The CLARIN-UK consortium currently consists of eleven centres, which have stepped forward to express an interest and commitment to being part of CLARIN. Other centres are welcome to get in touch and to participate in meetings and other activities. The current members of the UK CLARIN consortium are:
- Bodleian Libraries (University of Oxford)
- British Library
- Centre for Corpus Research (University of Birmingham)
- Centre for Translation Studies (University of Leeds)
- Endangered Languages Archive (SOAS University of London)
- Centre for Corpus Approaches to the Social Sciences and UCREL (Lancaster University)
- National Centre for Text Mining (University of Manchester)
- Natural Language Processing Group (University of Sheffield)
- Research Group in Computational Linguistics (University of Wolverhampton)
- School of Critical Studies (University of Glasgow)
- School of Humanities (Coventry University)

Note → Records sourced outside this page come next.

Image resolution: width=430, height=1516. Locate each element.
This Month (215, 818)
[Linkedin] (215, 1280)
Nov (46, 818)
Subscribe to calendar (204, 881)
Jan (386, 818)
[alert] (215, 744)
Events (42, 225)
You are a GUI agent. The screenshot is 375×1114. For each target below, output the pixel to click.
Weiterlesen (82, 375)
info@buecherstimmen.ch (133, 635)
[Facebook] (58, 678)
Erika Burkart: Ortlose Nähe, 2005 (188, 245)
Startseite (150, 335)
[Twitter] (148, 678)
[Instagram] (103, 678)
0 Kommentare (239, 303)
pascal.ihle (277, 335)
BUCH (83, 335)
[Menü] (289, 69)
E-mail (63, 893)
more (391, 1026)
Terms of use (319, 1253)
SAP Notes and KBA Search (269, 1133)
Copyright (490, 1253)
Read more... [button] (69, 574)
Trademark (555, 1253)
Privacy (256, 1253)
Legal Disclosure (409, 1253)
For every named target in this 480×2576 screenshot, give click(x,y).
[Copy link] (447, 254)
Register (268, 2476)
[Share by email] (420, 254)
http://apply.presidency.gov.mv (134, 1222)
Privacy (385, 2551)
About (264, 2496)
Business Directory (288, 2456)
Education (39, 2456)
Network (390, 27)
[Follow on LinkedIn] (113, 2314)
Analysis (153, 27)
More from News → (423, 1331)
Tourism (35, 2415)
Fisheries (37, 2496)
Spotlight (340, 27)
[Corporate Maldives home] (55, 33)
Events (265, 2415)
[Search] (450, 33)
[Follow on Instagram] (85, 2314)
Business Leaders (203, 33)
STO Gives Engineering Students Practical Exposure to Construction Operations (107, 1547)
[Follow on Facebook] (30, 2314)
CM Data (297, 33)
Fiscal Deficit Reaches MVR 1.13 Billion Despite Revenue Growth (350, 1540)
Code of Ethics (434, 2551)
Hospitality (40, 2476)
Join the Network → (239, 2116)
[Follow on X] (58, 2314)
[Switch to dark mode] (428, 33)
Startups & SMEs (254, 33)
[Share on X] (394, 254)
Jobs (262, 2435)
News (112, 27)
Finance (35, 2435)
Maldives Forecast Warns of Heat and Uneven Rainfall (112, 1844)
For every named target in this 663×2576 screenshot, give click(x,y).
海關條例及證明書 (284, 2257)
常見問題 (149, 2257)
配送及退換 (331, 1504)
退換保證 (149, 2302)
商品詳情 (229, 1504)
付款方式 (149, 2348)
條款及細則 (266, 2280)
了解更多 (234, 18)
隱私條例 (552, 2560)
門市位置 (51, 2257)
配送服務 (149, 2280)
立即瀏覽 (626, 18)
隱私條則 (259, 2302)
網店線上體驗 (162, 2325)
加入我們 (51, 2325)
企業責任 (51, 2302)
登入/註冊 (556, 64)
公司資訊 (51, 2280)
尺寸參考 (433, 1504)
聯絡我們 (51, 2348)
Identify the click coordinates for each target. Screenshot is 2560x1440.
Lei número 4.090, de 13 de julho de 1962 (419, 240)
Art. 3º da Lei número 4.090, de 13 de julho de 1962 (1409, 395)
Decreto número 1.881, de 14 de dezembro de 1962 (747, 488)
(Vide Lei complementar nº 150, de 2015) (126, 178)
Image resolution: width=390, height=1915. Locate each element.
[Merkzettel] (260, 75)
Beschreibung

The main criteria for inclusion of institutions in CLARIN-UK are that they have a strong relation to digital language data, tools, or research, and that there is a commitment to sharing and connecting data and tools to support research. The particular strengths of digital language research in the UK are reflected in the centres, resources and events featured on the CLARIN-UK website. Some of the most widely used resources are the Spoken BNC2014, the Historical Thesaurus of English, the CliC interface for the works of Dickens and other literary corpora, and the CQPweb concordancer at Lancaster, while prominent CLARIN-UK tools include GATE, which is an open source software that performs a wide range of computational tasks, CLAWS, which is a powerful part-of-speech tagger for English, and Wmatrix, which is a corpus analysis tool that among others provides a web interface for the CLAWS tagger.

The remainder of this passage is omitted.